La Nación – Ministerio de Defensa Nacional – Policía Nacional, mediante apoderado, se opuso a la prosperidad de las pretensiones y respecto de los hechos afirma que son parcialmente ciertos; y menciona que «[ ] el fallecimiento del señor (f) WILSON ANTONIO CORREA CASTRO, se calificó en el informe prestacional por muerte Nro. 005-2011, como actos del servicio por causa y razón del mismo, como lo establece el decreto 1796 de 2000 [ ]»; y según lo previsto en la Ley 447 de 1998, «[ ] solamente puede acceder a una pensión de sobrevivientes el personal que está prestando el servicio militar, cuando su deceso se origine por el accionar de una actividad delictiva (grupos al margen de la Ley), situaciones de índole internacional o en el restablecimiento del orden público [ ]». 1.3 La providencia apelada (ff. 160 a 169).
El Tribunal Administrativo de Casanare, con sentencia de 6 de junio de 2019, accedió parcialmente a las súplicas de la demanda (sin condena en costas), al considerar que «[…] procede aplicar las normas del sistema general de seguridad social vigentes en la época de causación de la muerte que da lugar a la pensión y que resulten más favorables a quien pertenece a un régimen especial o excluido que desconoce los principios de progresividad propios del derecho a la seguridad social [ ]».
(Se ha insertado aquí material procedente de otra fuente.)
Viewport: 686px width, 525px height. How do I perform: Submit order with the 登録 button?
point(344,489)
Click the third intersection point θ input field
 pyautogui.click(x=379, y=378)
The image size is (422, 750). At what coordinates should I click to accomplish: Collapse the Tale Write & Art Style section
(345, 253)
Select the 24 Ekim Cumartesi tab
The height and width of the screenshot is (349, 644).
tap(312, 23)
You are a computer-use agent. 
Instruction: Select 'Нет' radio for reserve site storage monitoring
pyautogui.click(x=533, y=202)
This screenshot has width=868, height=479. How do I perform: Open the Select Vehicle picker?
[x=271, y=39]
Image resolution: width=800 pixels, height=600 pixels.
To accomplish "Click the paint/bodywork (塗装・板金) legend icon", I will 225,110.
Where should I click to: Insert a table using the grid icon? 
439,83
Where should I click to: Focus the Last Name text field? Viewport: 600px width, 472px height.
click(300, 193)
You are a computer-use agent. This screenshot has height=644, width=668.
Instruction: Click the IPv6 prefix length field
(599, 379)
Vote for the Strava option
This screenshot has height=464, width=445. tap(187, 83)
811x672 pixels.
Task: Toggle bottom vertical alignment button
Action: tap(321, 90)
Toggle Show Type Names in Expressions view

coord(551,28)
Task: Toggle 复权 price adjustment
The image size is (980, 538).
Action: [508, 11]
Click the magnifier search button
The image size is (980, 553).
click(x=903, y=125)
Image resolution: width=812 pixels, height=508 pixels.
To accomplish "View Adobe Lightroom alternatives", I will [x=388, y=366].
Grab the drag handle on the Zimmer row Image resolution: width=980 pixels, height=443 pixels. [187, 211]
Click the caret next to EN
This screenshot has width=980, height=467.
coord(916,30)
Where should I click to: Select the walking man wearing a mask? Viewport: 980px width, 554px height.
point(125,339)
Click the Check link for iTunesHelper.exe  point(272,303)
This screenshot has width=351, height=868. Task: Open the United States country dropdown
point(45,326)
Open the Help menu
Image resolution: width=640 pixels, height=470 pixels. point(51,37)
En consecuencia, (i) declaró la nulidad del acto acusado, (ii) condenó a la demandada a pagar «[ ] a favor de los demandantes [ ] la pensión de sobrevivientes prevista en el artículo 48 de la Ley 100 de 199, con base en el IPC del occiso Wilson Antonio Correa Castro en su calidad de conscripto (auxiliar de policía) [ ] prestación que no podrá ser inferior al salario mínimo legal de cada año, incluidos los reajustes anuales a que haya lugar; dicha prestación se pagará por las mesadas causadas a partir del 24/11/2014 [ ]» (sic);
(iii) declaró prescritas las mesadas causadas antes del 23 de noviembre de 2014, (iv) ordenó «[ ] el descuento de la compensación por muerte pagada por la Administración a los demandantes, actualizada [ ] sobre el acumulado actualizado del retroactivo de las mesadas [ ]» y (v) negó las demás pretensiones. 1.4 El recurso de apelación (ff. 173 a 178 vuelto).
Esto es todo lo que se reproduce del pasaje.